In some text datasets a corpus of token indices is stored as a single, flat list rather than a nested list of per-line or per-sentence token lists. This design is appropriate when the source text does not have meaningful sentence or paragraph boundaries—for example, when each line of the original file is not guaranteed to represent a complete sentence. Flattening all tokens into one continuous sequence treats the entire text as a single stream of characters (or words), which simplifies downstream operations such as generating fixed-length training subsequences for language models.

Flat Corpus Representation

After applying the full text-processing pipeline (preprocessing, character-level tokenization, and vocabulary construction) to H. G. Wells' The Time Machine, the resulting corpus contains $$173{,}428$$ token indices and the vocabulary comprises $$28$$ unique tokens. These $$28$$ tokens correspond to the $$26$$ lowercase English letters, the space character, and one special unknown-token symbol. The large ratio of corpus length to vocabulary size is characteristic of character-level tokenization, where the vocabulary is inherently small but every individual character in the text contributes a separate entry to the corpus.

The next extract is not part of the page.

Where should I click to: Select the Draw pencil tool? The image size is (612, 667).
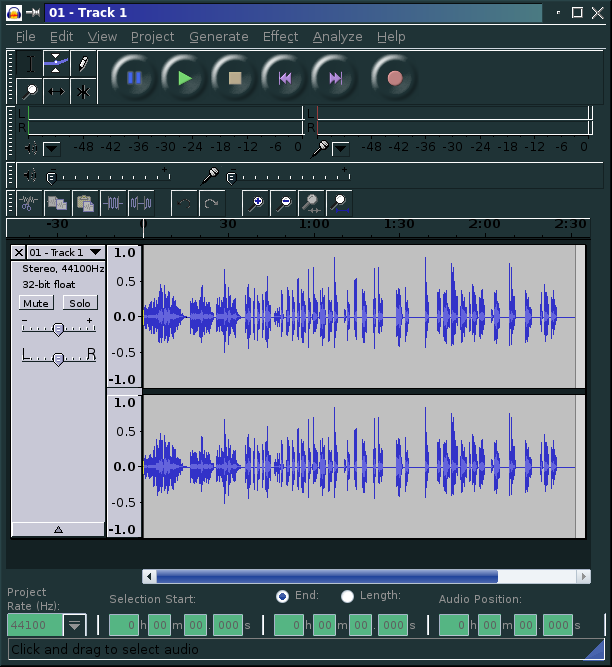[x=83, y=63]
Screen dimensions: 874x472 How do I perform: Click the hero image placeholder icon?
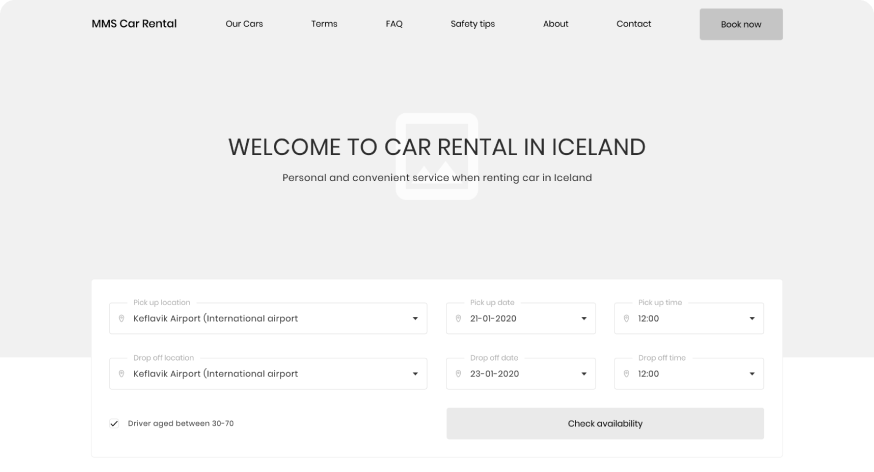(436, 155)
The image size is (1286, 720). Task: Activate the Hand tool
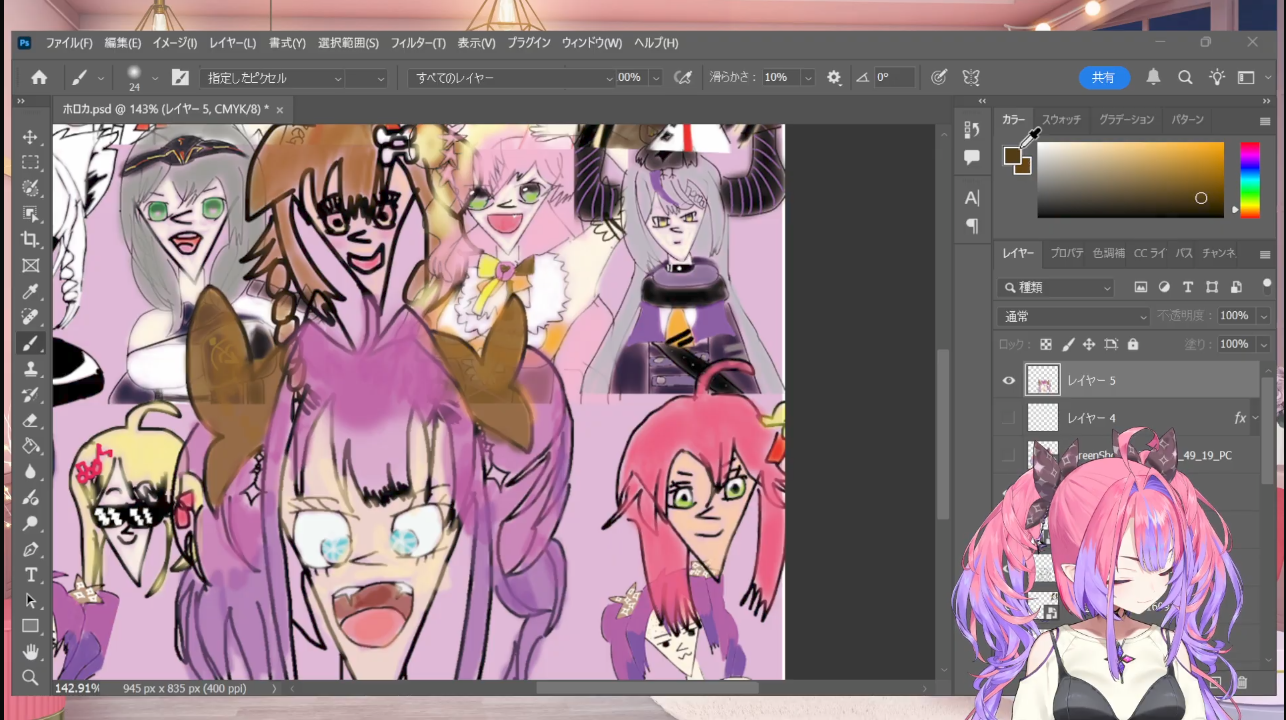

Time Machine Corpus Statistics

The TimeMachine class provides a build method that combines all text-to-sequence conversion steps into a single end-to-end pipeline. Given the raw text and an optional pre-existing vocabulary, build first preprocesses the text (lowercasing and stripping non-alphabetical characters), then tokenizes the cleaned text into individual characters. If no vocabulary is supplied, it constructs one from the resulting tokens using the Vocab class. Finally, it maps every token to its corresponding integer index via the vocabulary, producing two outputs: corpus, a flat list of integer token indices, and vocab, the vocabulary object. This unified method ensures that preprocessing, tokenization, and numericalization are performed in a consistent, reproducible sequence.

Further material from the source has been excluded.